Verde. Tan ubicuo en nuestras vidas que pasa desapercibido. Inconscientemente lo extrañamos en su ausencia y sin embargo, cuando está, no advertimos su presencia. Escondido a plena vista en las juntas de las aceras, en los paisajes que contemplas y los que te rodean... incluso en las luces que te indican avanzar. En los vibrantes bosques del Norte, rebosantes de vida, pero también en las austeras dehesas y jaral que salpican de verde, abundantes, el secarral que los ignorantes llaman al Sur.
Verde color vida. En los prados y al borde de los caminos, junto al río y al ibón. En el agua salada, matiz esmeralda del Atlántico, que aparece cuando buceas entre sus olas. Y si miras en su interior, escondido en las corrientes, ¡mira!, allí surge este color.

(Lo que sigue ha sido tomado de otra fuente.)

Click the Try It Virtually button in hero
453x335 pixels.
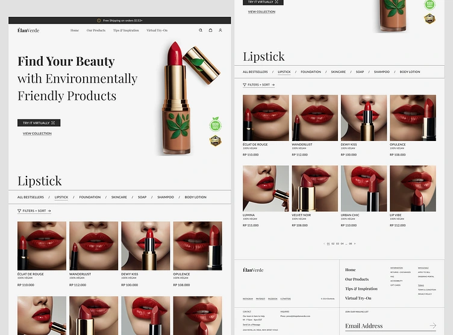(x=39, y=123)
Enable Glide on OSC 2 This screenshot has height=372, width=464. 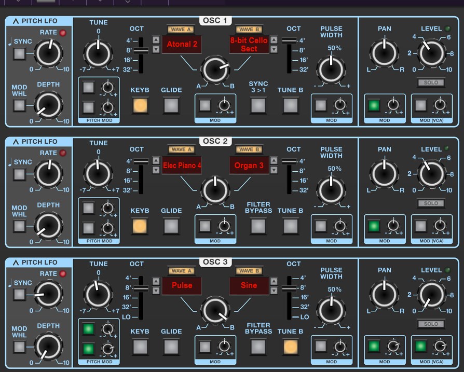[x=171, y=226]
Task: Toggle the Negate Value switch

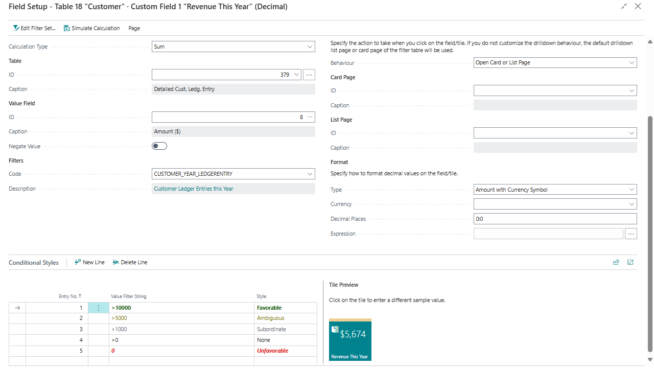Action: [159, 146]
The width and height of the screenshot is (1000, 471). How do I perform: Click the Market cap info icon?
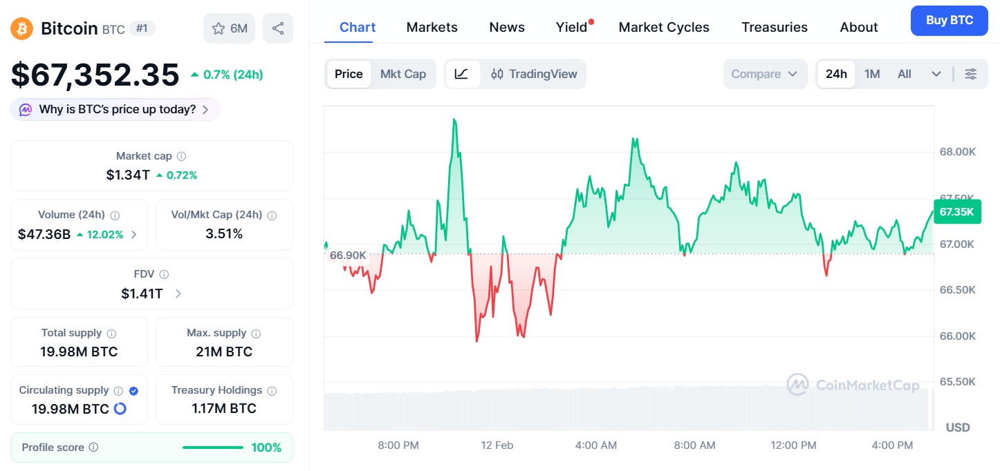click(x=181, y=157)
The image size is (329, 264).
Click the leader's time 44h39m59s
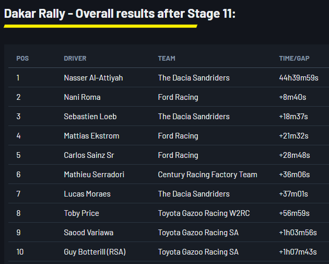(x=299, y=78)
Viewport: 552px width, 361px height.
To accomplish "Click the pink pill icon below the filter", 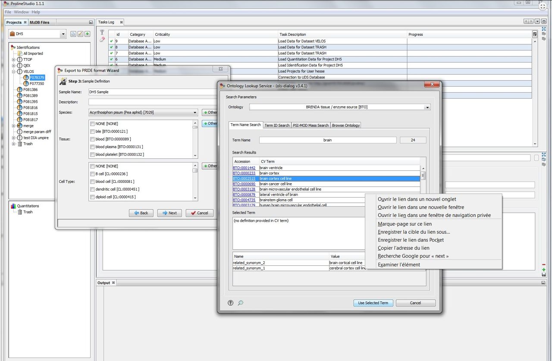I will point(102,40).
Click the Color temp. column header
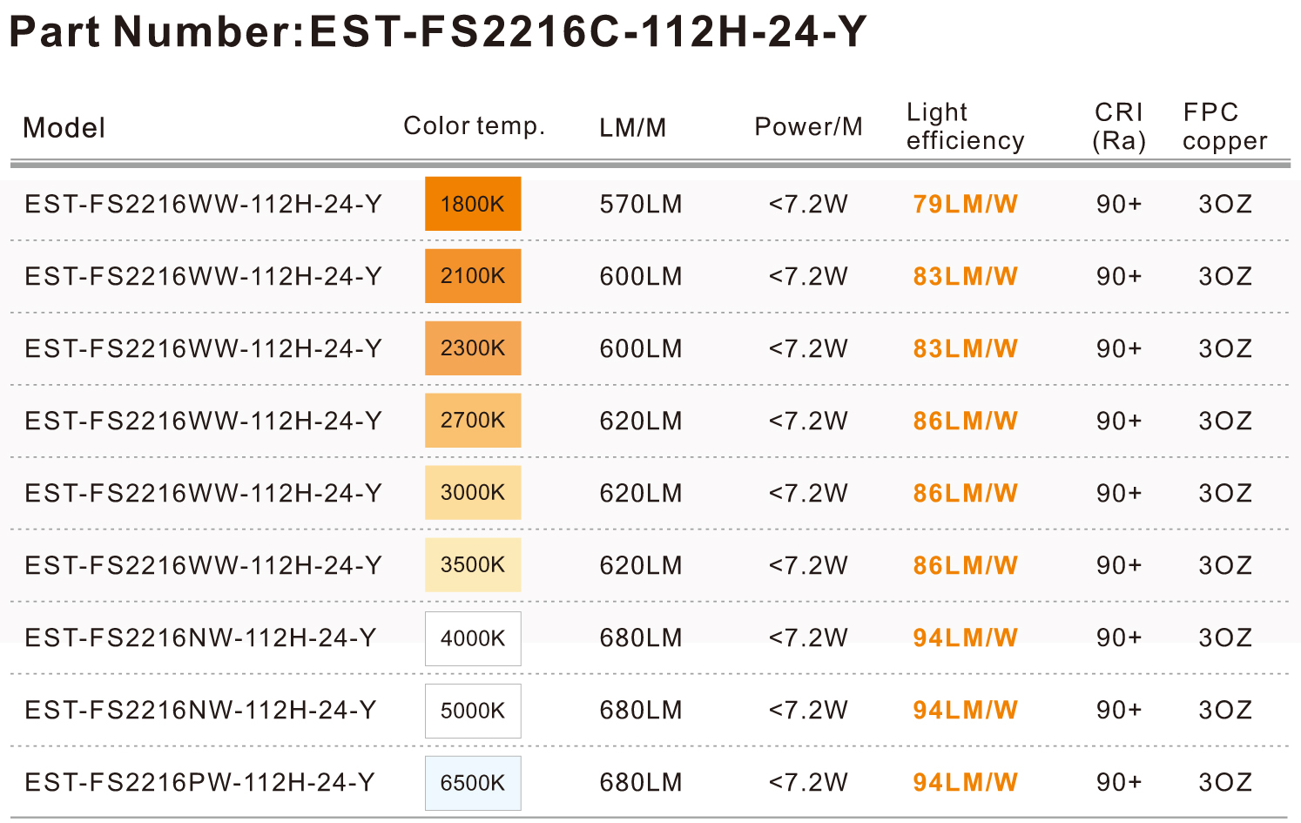Viewport: 1301px width, 823px height. click(x=474, y=126)
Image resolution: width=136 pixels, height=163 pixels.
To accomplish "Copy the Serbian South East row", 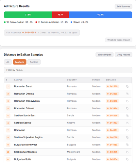I will point(127,116).
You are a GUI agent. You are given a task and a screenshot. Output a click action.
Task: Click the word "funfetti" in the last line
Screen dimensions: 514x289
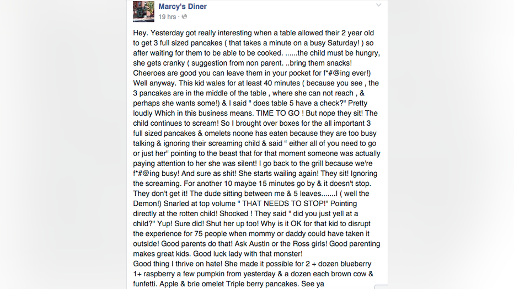pyautogui.click(x=144, y=283)
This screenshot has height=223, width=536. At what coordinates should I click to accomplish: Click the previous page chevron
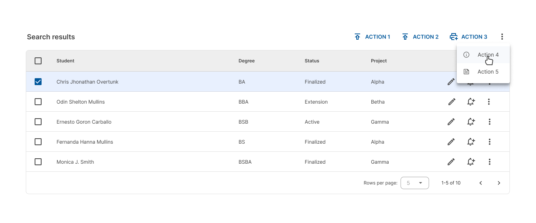click(x=481, y=183)
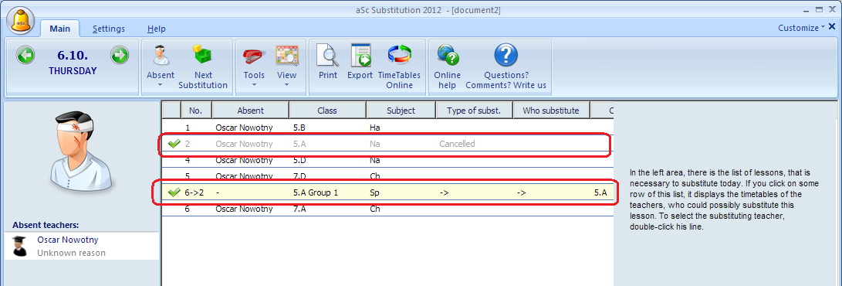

Verde dulce de la esperanza de ese sueño que estás a punto de alcanzar... y el de la amarga espera de algo que, sospechas, ya no llegará.
O color del intrépido brote que se lanza a la aventura sin saber lo que vendrá.
El verde de ese cerezo junto a la estación, que solo en su blanca primavera llama tu atención, pero que en verano sigue desplegando sus hojas con amor... aunque ya nadie tenga tiempo para mirarlo.
Y es que Lorca tenía razón. Verde, porque te quiero. Verde. En el viento y en las ramas, fría plata en la mirada. Verde... color de mi lembranza, pero también de mi ilusión.